Instrução 1> Reproduza sem nenhuma alteração a parte do texto sobre dívida ativa que abre com as palavras que contêm "O que até pouco" e fecha com "seu passivo tributário.".
Instrução 2> Com base no texto sobre dívida ativa, explique quais efeitos negativos acompanham a inscrição de um débito em dívida ativa.

Trecho do documento>
***

Lucas Calafiori Catharino de Assis

O que até pouco tempo seria algo inimaginável tem se tornado cada vez mais comum: contribuintes inadimplentes com o fisco federal buscando o poder judiciário para que seus débitos sejam inscritos em dívida ativa.

Você não leu errado e tampouco estamos diante de uma notícia do “sensacionalista” ou de um episódio do “além da imaginação”. Mesmo diante dos efeitos negativos que acompanham a inscrição de um débito em dívida ativa, os quais vão desde a possibilidade de se presumir fraudulenta a alienação de bens por parte do contribuinte (art. 185 do CTN) até a possibilidade de a fazenda pública buscar a satisfação do crédito pela via da execução fiscal, tal medida tem sido vista por muitos como uma (ou a única) forma de solver o seu passivo tributário.
Esse aparente “surto” coletivo tem uma razão bem clara, a qual passaremos a explicar:

Com o advento da Medida Provisória 899/2019, mais conhecida como “MP do Contribuinte Legal”, posteriormente convertida na Lei 13.988/2020 o ordenamento jurídico passou a regular “os requisitos e as condições para que a União, as suas autarquias e fundações, e os devedores ou as partes adversas realizem transação resolutiva de litígio relativo à cobrança de créditos da Fazenda Pública, de natureza tributária ou não tributária”.

***

Dados coletados>
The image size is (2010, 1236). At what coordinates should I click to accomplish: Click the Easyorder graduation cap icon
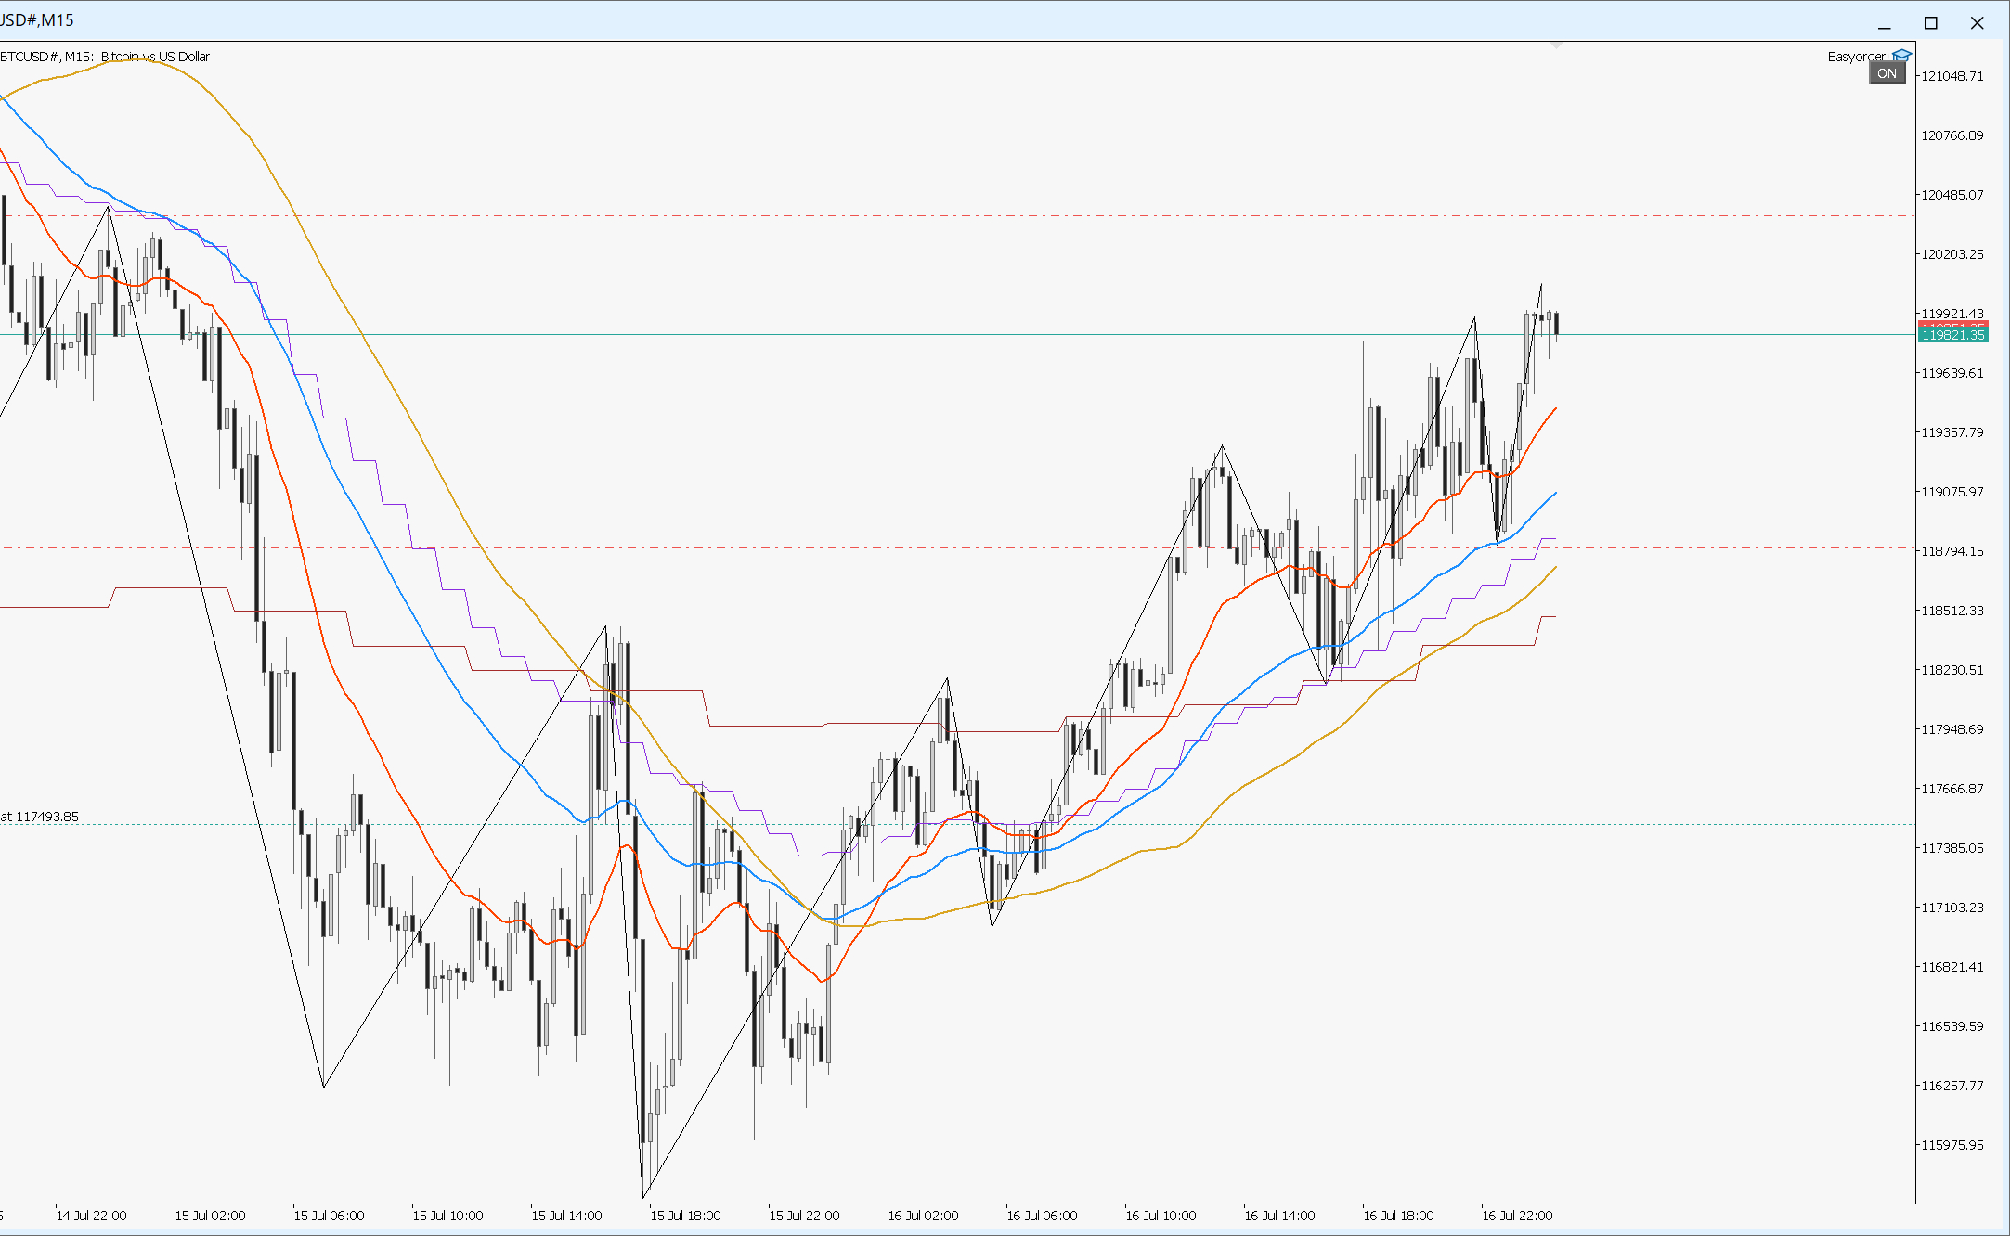pyautogui.click(x=1901, y=56)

***

Resposta completa 1>
O que até pouco tempo seria algo inimaginável tem se tornado cada vez mais comum: contribuintes inadimplentes com o fisco federal buscando o poder judiciário para que seus débitos sejam inscritos em dívida ativa.

Você não leu errado e tampouco estamos diante de uma notícia do “sensacionalista” ou de um episódio do “além da imaginação”. Mesmo diante dos efeitos negativos que acompanham a inscrição de um débito em dívida ativa, os quais vão desde a possibilidade de se presumir fraudulenta a alienação de bens por parte do contribuinte (art. 185 do CTN) até a possibilidade de a fazenda pública buscar a satisfação do crédito pela via da execução fiscal, tal medida tem sido vista por muitos como uma (ou a única) forma de solver o seu passivo tributário.

Resposta completa 2> A inscrição permite presumir fraudulenta a alienação de bens feita pelo contribuinte, conforme o art. 185 do CTN. Ela também possibilita que a fazenda pública busque a satisfação do crédito pela via da execução fiscal.